Records drawn from a dataset:
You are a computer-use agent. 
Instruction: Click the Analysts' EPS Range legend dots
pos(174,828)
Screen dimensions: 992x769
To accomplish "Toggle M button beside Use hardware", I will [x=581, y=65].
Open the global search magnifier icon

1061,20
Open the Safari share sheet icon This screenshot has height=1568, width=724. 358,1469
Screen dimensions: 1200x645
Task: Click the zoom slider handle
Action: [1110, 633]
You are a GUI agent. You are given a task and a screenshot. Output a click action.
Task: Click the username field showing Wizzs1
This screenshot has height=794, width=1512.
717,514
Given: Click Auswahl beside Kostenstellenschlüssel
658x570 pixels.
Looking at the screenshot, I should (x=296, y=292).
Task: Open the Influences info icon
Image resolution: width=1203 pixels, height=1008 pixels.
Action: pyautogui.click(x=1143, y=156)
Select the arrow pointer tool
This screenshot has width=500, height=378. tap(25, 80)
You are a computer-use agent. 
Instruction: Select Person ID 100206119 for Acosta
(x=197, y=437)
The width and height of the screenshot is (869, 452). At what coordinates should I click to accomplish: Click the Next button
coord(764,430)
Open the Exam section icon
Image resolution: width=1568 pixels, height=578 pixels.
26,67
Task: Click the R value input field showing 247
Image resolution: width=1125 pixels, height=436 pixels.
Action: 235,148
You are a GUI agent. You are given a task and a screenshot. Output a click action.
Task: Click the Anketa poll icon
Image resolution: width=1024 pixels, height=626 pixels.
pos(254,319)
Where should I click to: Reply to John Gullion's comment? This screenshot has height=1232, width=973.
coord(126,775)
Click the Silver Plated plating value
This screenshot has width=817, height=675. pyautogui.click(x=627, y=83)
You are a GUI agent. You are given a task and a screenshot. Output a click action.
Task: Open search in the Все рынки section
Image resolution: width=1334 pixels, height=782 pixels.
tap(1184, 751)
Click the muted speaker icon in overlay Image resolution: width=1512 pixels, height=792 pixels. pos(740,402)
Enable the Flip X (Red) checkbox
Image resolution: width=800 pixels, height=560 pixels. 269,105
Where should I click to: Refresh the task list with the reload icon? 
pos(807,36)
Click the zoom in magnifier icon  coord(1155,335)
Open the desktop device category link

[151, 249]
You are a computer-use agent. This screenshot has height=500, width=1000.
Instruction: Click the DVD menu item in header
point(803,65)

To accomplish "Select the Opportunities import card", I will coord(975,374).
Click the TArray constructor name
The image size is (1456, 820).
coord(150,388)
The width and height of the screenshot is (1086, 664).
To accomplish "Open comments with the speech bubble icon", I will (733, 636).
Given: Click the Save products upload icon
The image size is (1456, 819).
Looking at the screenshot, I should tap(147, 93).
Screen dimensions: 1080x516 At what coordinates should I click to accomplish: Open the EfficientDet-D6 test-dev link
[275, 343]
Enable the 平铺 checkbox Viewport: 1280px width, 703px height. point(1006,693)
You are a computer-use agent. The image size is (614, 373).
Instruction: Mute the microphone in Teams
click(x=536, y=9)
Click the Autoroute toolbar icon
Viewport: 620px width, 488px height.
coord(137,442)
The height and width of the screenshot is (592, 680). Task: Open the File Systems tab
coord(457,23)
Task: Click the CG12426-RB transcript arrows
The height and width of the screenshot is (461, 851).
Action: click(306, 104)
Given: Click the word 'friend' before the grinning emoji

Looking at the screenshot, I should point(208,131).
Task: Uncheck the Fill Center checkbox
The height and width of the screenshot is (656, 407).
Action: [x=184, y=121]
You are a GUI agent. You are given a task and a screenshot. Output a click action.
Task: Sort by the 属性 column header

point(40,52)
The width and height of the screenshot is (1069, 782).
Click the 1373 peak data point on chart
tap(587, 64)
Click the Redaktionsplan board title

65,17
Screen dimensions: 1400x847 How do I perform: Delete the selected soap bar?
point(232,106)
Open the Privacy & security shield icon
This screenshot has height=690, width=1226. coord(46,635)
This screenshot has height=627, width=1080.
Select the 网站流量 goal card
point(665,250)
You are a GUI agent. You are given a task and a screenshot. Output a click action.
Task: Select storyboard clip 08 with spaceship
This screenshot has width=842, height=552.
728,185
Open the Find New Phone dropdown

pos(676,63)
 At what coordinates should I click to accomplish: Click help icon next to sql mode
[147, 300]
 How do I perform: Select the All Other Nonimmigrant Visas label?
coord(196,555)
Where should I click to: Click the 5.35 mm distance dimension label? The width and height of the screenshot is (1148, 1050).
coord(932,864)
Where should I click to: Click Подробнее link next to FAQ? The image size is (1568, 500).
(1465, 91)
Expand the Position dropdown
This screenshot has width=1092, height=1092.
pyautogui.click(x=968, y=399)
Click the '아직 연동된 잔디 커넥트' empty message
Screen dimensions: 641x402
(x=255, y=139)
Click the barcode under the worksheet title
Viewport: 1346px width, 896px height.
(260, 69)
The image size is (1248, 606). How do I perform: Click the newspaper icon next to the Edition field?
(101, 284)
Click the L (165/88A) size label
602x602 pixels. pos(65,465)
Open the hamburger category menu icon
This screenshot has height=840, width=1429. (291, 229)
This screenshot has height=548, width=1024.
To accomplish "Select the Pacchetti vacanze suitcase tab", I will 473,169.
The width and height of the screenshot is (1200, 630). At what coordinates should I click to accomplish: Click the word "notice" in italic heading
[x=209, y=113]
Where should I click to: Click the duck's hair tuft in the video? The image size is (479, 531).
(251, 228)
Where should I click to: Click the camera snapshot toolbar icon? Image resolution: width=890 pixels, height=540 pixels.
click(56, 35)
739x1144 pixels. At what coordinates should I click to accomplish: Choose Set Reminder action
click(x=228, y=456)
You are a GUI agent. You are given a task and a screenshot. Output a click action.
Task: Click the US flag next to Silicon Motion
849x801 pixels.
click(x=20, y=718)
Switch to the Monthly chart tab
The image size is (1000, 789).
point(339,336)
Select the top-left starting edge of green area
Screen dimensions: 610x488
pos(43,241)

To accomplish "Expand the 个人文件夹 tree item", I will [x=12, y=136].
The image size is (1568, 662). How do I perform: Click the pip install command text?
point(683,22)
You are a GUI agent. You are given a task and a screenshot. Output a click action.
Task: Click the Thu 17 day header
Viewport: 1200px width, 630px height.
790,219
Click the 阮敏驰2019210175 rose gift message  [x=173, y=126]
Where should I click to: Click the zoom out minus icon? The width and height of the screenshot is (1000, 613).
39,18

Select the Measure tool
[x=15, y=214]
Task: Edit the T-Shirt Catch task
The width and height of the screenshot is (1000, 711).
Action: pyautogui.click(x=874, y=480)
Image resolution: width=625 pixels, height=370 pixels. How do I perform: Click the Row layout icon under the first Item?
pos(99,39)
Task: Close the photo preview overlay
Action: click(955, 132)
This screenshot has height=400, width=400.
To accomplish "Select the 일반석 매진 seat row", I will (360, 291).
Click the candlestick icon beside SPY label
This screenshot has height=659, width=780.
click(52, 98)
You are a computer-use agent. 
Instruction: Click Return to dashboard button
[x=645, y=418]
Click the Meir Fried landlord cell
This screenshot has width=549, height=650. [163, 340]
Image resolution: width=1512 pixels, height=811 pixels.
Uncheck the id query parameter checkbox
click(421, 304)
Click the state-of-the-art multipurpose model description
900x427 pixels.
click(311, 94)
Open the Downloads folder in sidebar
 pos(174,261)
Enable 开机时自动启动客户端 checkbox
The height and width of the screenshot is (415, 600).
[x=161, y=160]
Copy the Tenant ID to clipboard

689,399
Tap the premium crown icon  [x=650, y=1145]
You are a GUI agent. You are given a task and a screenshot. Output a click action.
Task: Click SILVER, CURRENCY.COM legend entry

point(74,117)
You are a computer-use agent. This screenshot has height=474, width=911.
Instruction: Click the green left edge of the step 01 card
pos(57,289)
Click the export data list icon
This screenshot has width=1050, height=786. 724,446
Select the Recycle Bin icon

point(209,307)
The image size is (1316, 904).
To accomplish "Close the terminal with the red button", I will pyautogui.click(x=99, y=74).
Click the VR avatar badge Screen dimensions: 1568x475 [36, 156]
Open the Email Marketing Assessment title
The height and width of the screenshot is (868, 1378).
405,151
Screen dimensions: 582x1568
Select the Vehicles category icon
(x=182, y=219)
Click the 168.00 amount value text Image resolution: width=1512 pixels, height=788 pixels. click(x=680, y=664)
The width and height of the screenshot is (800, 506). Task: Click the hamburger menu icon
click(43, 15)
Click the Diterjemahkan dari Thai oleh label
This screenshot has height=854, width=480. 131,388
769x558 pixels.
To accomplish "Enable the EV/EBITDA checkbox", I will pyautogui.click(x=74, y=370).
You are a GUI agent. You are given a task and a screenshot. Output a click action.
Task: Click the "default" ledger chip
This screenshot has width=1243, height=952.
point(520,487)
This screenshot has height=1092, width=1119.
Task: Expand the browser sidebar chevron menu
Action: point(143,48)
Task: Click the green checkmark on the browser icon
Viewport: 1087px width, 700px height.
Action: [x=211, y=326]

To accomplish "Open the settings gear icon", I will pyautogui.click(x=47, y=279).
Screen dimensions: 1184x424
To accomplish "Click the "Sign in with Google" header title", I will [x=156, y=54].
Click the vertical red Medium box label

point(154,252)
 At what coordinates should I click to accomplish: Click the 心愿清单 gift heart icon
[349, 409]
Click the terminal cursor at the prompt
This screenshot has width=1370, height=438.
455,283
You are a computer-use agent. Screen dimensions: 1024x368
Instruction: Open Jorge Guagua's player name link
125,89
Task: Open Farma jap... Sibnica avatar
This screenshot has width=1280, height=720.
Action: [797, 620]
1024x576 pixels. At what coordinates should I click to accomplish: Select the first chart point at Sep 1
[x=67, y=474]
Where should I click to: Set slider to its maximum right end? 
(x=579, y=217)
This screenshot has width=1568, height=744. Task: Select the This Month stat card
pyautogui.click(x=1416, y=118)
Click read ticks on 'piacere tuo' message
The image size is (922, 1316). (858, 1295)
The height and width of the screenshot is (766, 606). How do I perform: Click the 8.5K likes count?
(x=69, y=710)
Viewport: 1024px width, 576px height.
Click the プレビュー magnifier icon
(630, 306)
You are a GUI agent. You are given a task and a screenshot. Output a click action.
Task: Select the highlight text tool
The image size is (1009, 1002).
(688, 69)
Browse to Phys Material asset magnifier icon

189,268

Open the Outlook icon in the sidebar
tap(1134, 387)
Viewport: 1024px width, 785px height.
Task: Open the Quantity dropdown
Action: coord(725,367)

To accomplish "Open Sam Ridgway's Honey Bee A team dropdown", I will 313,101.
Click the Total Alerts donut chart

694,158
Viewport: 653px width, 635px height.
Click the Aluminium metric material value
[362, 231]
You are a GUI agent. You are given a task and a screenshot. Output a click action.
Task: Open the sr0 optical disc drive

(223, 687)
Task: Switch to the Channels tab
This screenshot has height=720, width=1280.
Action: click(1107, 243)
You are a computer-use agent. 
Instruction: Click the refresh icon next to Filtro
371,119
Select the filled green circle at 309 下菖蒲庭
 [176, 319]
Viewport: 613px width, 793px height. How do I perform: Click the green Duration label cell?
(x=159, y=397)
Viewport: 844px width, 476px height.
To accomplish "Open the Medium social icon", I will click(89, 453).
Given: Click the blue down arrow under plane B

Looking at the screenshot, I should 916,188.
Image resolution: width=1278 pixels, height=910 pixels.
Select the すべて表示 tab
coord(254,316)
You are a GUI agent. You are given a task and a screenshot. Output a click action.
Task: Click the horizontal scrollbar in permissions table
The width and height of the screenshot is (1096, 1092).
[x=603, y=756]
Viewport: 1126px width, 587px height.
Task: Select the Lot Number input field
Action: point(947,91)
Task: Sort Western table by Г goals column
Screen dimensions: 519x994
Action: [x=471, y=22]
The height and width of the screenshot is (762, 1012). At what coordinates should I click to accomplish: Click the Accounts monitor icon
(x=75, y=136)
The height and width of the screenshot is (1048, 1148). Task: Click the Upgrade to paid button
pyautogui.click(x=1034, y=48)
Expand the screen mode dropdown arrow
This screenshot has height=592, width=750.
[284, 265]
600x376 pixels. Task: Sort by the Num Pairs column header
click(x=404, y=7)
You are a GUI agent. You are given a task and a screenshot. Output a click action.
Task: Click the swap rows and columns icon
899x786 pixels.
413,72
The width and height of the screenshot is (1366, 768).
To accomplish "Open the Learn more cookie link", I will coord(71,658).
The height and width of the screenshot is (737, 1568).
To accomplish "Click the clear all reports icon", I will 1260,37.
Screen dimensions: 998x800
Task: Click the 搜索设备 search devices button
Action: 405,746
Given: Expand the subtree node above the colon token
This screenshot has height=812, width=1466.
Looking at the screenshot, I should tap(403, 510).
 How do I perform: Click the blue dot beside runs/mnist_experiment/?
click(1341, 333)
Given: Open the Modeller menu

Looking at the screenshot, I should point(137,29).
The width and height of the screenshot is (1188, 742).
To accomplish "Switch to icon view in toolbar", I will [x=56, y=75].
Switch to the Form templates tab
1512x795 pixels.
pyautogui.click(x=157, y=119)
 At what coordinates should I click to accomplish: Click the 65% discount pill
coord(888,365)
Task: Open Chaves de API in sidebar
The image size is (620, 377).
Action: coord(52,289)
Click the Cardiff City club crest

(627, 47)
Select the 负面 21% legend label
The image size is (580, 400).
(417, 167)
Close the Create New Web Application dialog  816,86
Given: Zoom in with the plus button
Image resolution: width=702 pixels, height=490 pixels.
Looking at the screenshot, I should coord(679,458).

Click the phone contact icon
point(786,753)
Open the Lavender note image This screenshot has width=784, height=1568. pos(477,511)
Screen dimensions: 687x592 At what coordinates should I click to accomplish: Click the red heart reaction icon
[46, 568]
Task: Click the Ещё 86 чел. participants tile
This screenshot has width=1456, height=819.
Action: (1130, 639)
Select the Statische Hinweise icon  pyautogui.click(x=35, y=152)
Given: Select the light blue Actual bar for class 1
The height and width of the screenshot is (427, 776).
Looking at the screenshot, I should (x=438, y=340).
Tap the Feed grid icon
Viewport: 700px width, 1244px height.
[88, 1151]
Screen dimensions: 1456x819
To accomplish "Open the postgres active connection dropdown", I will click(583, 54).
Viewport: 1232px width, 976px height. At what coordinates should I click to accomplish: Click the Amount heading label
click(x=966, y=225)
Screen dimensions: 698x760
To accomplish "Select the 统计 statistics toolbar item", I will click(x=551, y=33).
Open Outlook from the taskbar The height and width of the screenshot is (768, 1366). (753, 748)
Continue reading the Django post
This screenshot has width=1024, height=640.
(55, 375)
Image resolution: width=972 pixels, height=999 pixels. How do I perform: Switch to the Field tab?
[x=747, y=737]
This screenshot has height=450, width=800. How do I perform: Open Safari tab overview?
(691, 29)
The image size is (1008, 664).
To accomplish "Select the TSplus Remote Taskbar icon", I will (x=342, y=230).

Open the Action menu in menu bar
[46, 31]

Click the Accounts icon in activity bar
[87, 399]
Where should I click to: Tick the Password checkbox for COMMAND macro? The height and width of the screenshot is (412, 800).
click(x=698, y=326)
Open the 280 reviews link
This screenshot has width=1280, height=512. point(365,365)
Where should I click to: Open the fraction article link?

## Task to complete
Please copy out each line of the data in which the word "showing" occurs.

## Answer box
Task: Click the username field showing Wizzs1
Task: Click the R value input field showing 247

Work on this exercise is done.